Show every line below where "shaped" appears.
◆ ◆ ◆ ◆ ◆
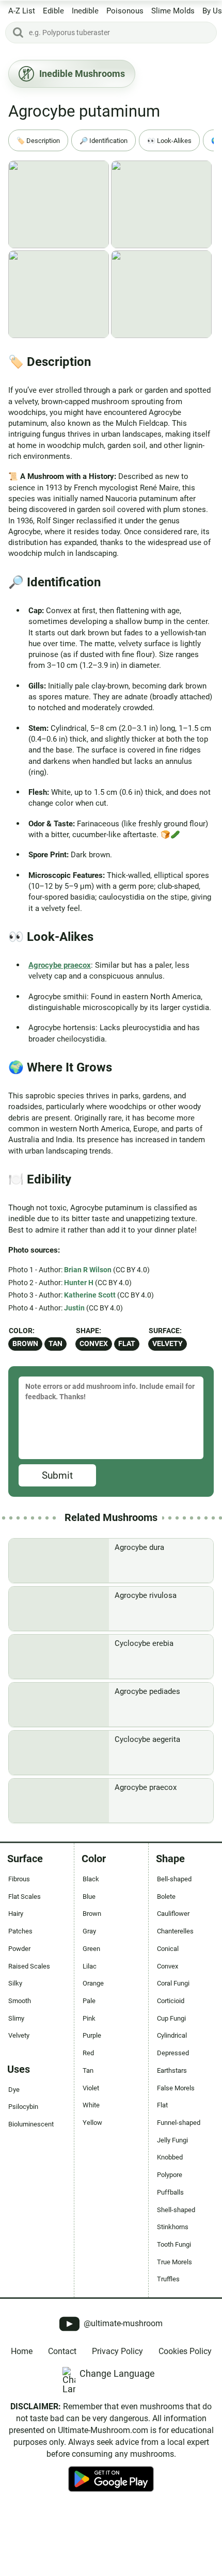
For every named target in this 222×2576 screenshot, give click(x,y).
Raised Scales (29, 1966)
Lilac (90, 1966)
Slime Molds (173, 10)
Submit (57, 1475)
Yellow (92, 2122)
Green (91, 1949)
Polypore (169, 2175)
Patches (20, 1931)
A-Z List (21, 10)
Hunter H (78, 1282)
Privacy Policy (117, 2351)
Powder (19, 1949)
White (91, 2105)
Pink (89, 2018)
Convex (94, 1343)
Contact (62, 2351)
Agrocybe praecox (59, 965)
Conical (168, 1949)
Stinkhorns (172, 2227)
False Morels (176, 2088)
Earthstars (172, 2070)
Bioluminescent (31, 2124)
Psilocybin (23, 2106)
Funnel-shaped (178, 2122)
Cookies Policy (185, 2351)
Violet (91, 2088)
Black (91, 1879)
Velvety (167, 1343)
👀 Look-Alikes (169, 141)
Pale (89, 2001)
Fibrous (19, 1879)
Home (22, 2351)
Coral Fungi (173, 1983)
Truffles (168, 2279)
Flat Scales (24, 1896)
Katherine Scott (90, 1295)
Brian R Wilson (88, 1270)
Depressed (173, 2053)
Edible (53, 10)
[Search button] (18, 32)
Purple (92, 2035)
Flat (126, 1343)
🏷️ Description (38, 141)
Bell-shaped (174, 1879)
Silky (15, 1983)
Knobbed (170, 2157)
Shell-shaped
◆ ◆ ◆ ◆ ◆
Solution:
Funnel-shaped (178, 2122)
Bell-shaped (174, 1879)
Shell-shaped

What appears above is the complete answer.